:: Exercise ::
The response must contain every record, repeated exactly.
*** Opening of Exercise material ***
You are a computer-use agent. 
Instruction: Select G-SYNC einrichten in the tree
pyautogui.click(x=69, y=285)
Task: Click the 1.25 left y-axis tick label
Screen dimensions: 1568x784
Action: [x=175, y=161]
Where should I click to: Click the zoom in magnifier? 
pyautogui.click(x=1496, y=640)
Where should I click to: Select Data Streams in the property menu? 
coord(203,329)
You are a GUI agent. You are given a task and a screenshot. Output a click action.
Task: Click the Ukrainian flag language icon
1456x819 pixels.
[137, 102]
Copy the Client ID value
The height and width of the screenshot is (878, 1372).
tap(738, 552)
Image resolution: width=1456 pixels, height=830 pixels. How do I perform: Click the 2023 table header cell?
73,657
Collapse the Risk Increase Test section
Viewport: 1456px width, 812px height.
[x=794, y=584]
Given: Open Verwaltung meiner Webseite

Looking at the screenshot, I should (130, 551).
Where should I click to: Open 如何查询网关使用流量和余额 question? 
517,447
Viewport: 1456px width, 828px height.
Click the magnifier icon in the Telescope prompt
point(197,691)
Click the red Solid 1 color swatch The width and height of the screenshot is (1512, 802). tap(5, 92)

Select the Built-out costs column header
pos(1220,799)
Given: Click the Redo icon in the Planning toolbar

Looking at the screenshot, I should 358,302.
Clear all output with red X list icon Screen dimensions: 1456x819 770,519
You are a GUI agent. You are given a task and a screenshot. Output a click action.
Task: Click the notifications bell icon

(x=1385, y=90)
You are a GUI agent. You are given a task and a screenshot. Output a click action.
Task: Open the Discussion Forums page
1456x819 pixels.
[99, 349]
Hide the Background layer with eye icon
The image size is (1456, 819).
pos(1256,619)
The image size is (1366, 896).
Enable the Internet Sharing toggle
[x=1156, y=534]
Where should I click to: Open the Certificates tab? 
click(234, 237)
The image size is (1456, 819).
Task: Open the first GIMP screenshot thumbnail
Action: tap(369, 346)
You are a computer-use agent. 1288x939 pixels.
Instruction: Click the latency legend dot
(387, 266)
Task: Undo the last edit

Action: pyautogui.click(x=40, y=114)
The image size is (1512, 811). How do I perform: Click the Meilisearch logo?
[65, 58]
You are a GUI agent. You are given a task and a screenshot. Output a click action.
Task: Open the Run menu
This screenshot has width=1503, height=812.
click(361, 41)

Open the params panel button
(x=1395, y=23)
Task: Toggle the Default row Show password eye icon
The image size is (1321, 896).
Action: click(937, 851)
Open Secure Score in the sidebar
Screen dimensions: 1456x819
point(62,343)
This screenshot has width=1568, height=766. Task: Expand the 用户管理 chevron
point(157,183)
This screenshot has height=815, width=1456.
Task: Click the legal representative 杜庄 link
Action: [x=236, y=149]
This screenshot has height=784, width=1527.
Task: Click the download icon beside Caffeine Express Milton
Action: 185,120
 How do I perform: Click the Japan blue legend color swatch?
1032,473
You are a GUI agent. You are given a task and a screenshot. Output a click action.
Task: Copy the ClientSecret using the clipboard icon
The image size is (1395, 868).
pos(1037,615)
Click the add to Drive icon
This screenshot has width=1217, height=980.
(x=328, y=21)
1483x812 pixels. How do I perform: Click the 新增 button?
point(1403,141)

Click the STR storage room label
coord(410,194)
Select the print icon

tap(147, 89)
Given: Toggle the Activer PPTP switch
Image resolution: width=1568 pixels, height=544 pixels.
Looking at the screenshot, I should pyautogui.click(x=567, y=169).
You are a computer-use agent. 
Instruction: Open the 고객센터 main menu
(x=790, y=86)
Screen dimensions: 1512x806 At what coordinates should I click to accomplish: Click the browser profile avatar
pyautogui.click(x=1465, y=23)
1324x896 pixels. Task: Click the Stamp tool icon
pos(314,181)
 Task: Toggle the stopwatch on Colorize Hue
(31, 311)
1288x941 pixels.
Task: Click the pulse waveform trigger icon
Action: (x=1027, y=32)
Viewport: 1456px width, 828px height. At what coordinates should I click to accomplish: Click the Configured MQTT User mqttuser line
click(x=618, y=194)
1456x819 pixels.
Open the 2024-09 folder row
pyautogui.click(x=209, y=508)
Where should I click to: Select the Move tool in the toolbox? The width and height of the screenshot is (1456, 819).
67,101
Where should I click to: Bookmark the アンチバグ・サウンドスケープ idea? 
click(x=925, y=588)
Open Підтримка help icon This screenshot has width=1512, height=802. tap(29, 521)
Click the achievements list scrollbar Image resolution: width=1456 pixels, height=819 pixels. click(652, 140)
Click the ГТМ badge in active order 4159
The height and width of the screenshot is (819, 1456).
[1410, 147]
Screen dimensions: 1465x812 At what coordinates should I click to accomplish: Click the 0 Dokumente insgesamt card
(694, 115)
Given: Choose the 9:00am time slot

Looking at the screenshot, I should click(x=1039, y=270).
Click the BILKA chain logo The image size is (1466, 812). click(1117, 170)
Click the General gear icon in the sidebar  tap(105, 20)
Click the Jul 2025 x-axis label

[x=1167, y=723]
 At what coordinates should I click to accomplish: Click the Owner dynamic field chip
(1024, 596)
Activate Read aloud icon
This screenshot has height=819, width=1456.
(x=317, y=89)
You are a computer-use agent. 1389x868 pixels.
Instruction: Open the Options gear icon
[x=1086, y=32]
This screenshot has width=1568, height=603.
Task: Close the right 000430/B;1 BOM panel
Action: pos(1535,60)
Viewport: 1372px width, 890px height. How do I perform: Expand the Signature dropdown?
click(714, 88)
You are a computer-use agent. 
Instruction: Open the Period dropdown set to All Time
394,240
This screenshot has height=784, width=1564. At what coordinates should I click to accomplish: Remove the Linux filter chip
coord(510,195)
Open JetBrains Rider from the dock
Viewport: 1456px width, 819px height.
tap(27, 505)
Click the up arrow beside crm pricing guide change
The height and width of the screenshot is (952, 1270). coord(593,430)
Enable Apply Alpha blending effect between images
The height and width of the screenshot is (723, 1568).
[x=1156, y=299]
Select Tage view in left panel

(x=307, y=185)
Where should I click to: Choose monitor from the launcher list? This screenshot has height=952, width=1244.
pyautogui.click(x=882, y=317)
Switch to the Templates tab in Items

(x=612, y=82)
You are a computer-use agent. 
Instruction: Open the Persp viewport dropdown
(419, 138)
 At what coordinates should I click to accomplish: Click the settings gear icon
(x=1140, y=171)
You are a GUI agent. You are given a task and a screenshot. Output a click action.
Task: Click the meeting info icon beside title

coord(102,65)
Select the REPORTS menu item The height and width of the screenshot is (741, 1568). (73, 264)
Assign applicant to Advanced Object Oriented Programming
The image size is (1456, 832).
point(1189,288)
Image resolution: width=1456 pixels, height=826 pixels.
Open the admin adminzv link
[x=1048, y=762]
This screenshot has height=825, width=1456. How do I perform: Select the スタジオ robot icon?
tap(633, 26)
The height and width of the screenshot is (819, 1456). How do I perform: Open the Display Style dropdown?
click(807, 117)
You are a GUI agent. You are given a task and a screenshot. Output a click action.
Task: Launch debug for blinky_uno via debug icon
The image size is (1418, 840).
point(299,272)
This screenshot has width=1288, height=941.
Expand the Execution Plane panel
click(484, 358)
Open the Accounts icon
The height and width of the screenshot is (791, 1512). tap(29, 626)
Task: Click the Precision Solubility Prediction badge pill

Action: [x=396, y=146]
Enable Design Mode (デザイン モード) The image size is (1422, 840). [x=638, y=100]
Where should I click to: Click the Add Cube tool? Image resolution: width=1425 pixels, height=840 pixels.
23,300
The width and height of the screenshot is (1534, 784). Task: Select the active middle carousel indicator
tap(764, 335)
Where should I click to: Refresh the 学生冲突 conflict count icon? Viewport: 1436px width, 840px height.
*** Close of Exercise material ***
:: Answer to this problem ::
You are a computer-use agent. 
Instruction: Select G-SYNC einrichten in the tree
pyautogui.click(x=69, y=285)
Task: Click the 1.25 left y-axis tick label
Screen dimensions: 1568x784
Action: [x=175, y=161]
Where should I click to: Click the zoom in magnifier? 
pyautogui.click(x=1496, y=640)
Where should I click to: Select Data Streams in the property menu? 
coord(203,329)
You are a GUI agent. You are given a task and a screenshot. Output a click action.
Task: Click the Ukrainian flag language icon
1456x819 pixels.
[137, 102]
Copy the Client ID value
The height and width of the screenshot is (878, 1372).
tap(738, 552)
Image resolution: width=1456 pixels, height=830 pixels. How do I perform: Click the 2023 table header cell?
73,657
Collapse the Risk Increase Test section
Viewport: 1456px width, 812px height.
[x=794, y=584]
Given: Open Verwaltung meiner Webseite

Looking at the screenshot, I should (130, 551).
Where should I click to: Open 如何查询网关使用流量和余额 question? 
517,447
Viewport: 1456px width, 828px height.
Click the magnifier icon in the Telescope prompt
point(197,691)
Click the red Solid 1 color swatch The width and height of the screenshot is (1512, 802). tap(5, 92)

Select the Built-out costs column header
pos(1220,799)
Given: Click the Redo icon in the Planning toolbar

Looking at the screenshot, I should 358,302.
Clear all output with red X list icon Screen dimensions: 1456x819 770,519
You are a GUI agent. You are given a task and a screenshot. Output a click action.
Task: Click the notifications bell icon

(x=1385, y=90)
You are a GUI agent. You are given a task and a screenshot. Output a click action.
Task: Open the Discussion Forums page
1456x819 pixels.
[99, 349]
Hide the Background layer with eye icon
The image size is (1456, 819).
pos(1256,619)
The image size is (1366, 896).
Enable the Internet Sharing toggle
[x=1156, y=534]
Where should I click to: Open the Certificates tab? 
click(234, 237)
The image size is (1456, 819).
Task: Open the first GIMP screenshot thumbnail
Action: tap(369, 346)
You are a computer-use agent. 1288x939 pixels.
Instruction: Click the latency legend dot
(387, 266)
Task: Undo the last edit

Action: pyautogui.click(x=40, y=114)
The image size is (1512, 811). How do I perform: Click the Meilisearch logo?
[65, 58]
You are a GUI agent. You are given a task and a screenshot. Output a click action.
Task: Open the Run menu
This screenshot has width=1503, height=812.
click(361, 41)

Open the params panel button
(x=1395, y=23)
Task: Toggle the Default row Show password eye icon
The image size is (1321, 896).
Action: click(937, 851)
Open Secure Score in the sidebar
Screen dimensions: 1456x819
point(62,343)
This screenshot has width=1568, height=766. Task: Expand the 用户管理 chevron
point(157,183)
This screenshot has height=815, width=1456.
Task: Click the legal representative 杜庄 link
Action: [x=236, y=149]
This screenshot has height=784, width=1527.
Task: Click the download icon beside Caffeine Express Milton
Action: 185,120
 How do I perform: Click the Japan blue legend color swatch?
1032,473
You are a GUI agent. You are given a task and a screenshot. Output a click action.
Task: Copy the ClientSecret using the clipboard icon
The image size is (1395, 868).
pos(1037,615)
Click the add to Drive icon
This screenshot has width=1217, height=980.
(x=328, y=21)
1483x812 pixels. How do I perform: Click the 新增 button?
point(1403,141)

Click the STR storage room label
coord(410,194)
Select the print icon

tap(147, 89)
Given: Toggle the Activer PPTP switch
Image resolution: width=1568 pixels, height=544 pixels.
Looking at the screenshot, I should pyautogui.click(x=567, y=169).
You are a computer-use agent. 
Instruction: Open the 고객센터 main menu
(x=790, y=86)
Screen dimensions: 1512x806 At what coordinates should I click to accomplish: Click the browser profile avatar
pyautogui.click(x=1465, y=23)
1324x896 pixels. Task: Click the Stamp tool icon
pos(314,181)
 Task: Toggle the stopwatch on Colorize Hue
(31, 311)
1288x941 pixels.
Task: Click the pulse waveform trigger icon
Action: (x=1027, y=32)
Viewport: 1456px width, 828px height. At what coordinates should I click to accomplish: Click the Configured MQTT User mqttuser line
click(x=618, y=194)
1456x819 pixels.
Open the 2024-09 folder row
pyautogui.click(x=209, y=508)
Where should I click to: Select the Move tool in the toolbox? The width and height of the screenshot is (1456, 819).
67,101
Where should I click to: Bookmark the アンチバグ・サウンドスケープ idea? 
click(x=925, y=588)
Open Підтримка help icon This screenshot has width=1512, height=802. tap(29, 521)
Click the achievements list scrollbar Image resolution: width=1456 pixels, height=819 pixels. click(652, 140)
Click the ГТМ badge in active order 4159
The height and width of the screenshot is (819, 1456).
[1410, 147]
Screen dimensions: 1465x812 At what coordinates should I click to accomplish: Click the 0 Dokumente insgesamt card
(694, 115)
Given: Choose the 9:00am time slot

Looking at the screenshot, I should click(x=1039, y=270).
Click the BILKA chain logo The image size is (1466, 812). click(1117, 170)
Click the General gear icon in the sidebar  tap(105, 20)
Click the Jul 2025 x-axis label

[x=1167, y=723]
 At what coordinates should I click to accomplish: Click the Owner dynamic field chip
(1024, 596)
Activate Read aloud icon
This screenshot has height=819, width=1456.
(x=317, y=89)
You are a computer-use agent. 1389x868 pixels.
Instruction: Open the Options gear icon
[x=1086, y=32]
This screenshot has width=1568, height=603.
Task: Close the right 000430/B;1 BOM panel
Action: pos(1535,60)
Viewport: 1372px width, 890px height. How do I perform: Expand the Signature dropdown?
click(714, 88)
You are a computer-use agent. 
Instruction: Open the Period dropdown set to All Time
394,240
This screenshot has height=784, width=1564. At what coordinates should I click to accomplish: Remove the Linux filter chip
coord(510,195)
Open JetBrains Rider from the dock
Viewport: 1456px width, 819px height.
tap(27, 505)
Click the up arrow beside crm pricing guide change
The height and width of the screenshot is (952, 1270). coord(593,430)
Enable Apply Alpha blending effect between images
The height and width of the screenshot is (723, 1568).
[x=1156, y=299]
Select Tage view in left panel

(x=307, y=185)
Where should I click to: Choose monitor from the launcher list? This screenshot has height=952, width=1244.
pyautogui.click(x=882, y=317)
Switch to the Templates tab in Items

(x=612, y=82)
You are a computer-use agent. 
Instruction: Open the Persp viewport dropdown
(419, 138)
 At what coordinates should I click to accomplish: Click the settings gear icon
(x=1140, y=171)
You are a GUI agent. You are given a task and a screenshot. Output a click action.
Task: Click the meeting info icon beside title

coord(102,65)
Select the REPORTS menu item The height and width of the screenshot is (741, 1568). (73, 264)
Assign applicant to Advanced Object Oriented Programming
The image size is (1456, 832).
point(1189,288)
Image resolution: width=1456 pixels, height=826 pixels.
Open the admin adminzv link
[x=1048, y=762]
This screenshot has height=825, width=1456. How do I perform: Select the スタジオ robot icon?
tap(633, 26)
The height and width of the screenshot is (819, 1456). How do I perform: Open the Display Style dropdown?
click(807, 117)
You are a GUI agent. You are given a task and a screenshot. Output a click action.
Task: Launch debug for blinky_uno via debug icon
The image size is (1418, 840).
point(299,272)
This screenshot has width=1288, height=941.
Expand the Execution Plane panel
click(484, 358)
Open the Accounts icon
The height and width of the screenshot is (791, 1512). tap(29, 626)
Task: Click the Precision Solubility Prediction badge pill

Action: [x=396, y=146]
Enable Design Mode (デザイン モード) The image size is (1422, 840). [x=638, y=100]
Where should I click to: Click the Add Cube tool? Image resolution: width=1425 pixels, height=840 pixels.
23,300
The width and height of the screenshot is (1534, 784). Task: Select the active middle carousel indicator
tap(764, 335)
Where should I click to: Refresh the 学生冲突 conflict count icon? Viewport: 1436px width, 840px height.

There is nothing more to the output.